Unlike other navigation tools I've tried, this one provides a journey simulation which talks you through the route first. This helps you familiarise yourself with the journey before you set off and - crucially - lets you to veto roads that you know to be problematic. Blocking off a road forces Navigator to find an alternative route.
The software doesn't provide a written list of directions. Presumably Medion feels the simulation is sufficient advance guidance - it's certainly easier to absorb the information this way than by reading a list of 'turn right onto the A10' type of phrases. When it calculates the route, the software will choose either the quickest or the shortest path between destinations, and can be told to avoid motorways, ferries and toll roads, if possible. The latter includes London's Congestion Charge zone.

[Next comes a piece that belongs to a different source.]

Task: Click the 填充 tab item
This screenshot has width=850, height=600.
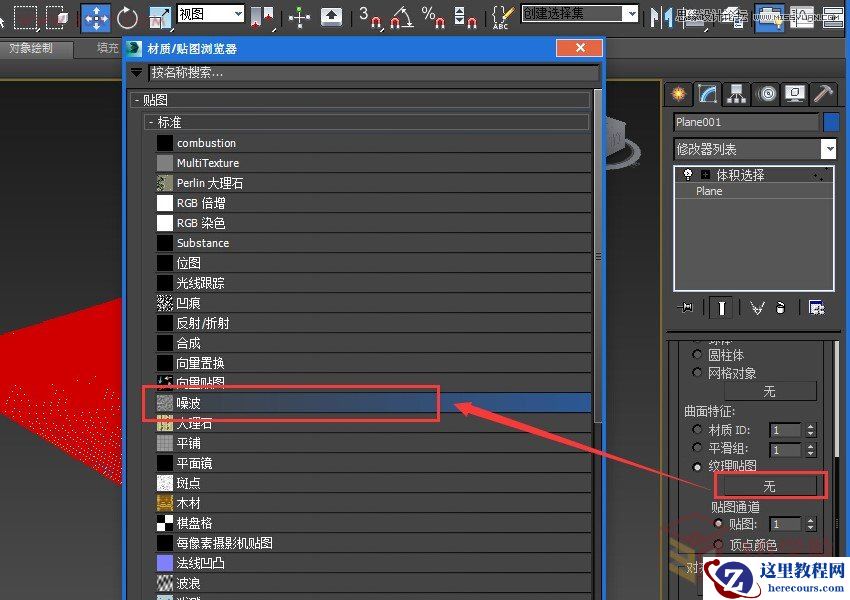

The Route Planning system will apparently look up destinations based on contact list entries' addresses, but it didn't seem to find the sole entry I typed into the PDA. I understand this is a quirk of the system's German heritage. Different countries write addresses in different ways, but Navigator expects you to follow the German style. If you're Outlook contacts are formatted the UK way, Navigator can't extract the postcode and thus locate the contact's address on the map.
Another flaw is its entry system, which while neatly providing a list of likely locations based on what you've typed so far, starts rather than ends with a post code. This is fine if you have this information beforehand, but what's the post code of, say, Victoria railway station? I don't know. You can enter 'victoria' in the Town/Postcode field and then choose 'Railway Station' from the Special Destination Category field, but the software won't locate the station.
This is less of an issue if you're visiting a small town, but it does make finding places of interest in a large city more difficult.
I couldn't initially find a way to drive to the Tower of London. Entering 'tower' does no good, and typing 'london' gives you a list of airports and the SW1A area. I tried the latter and hit paydirt. However, a more direct way of searching - even if took longer - would be more useful than Navigator's narrow it down, field by field approach.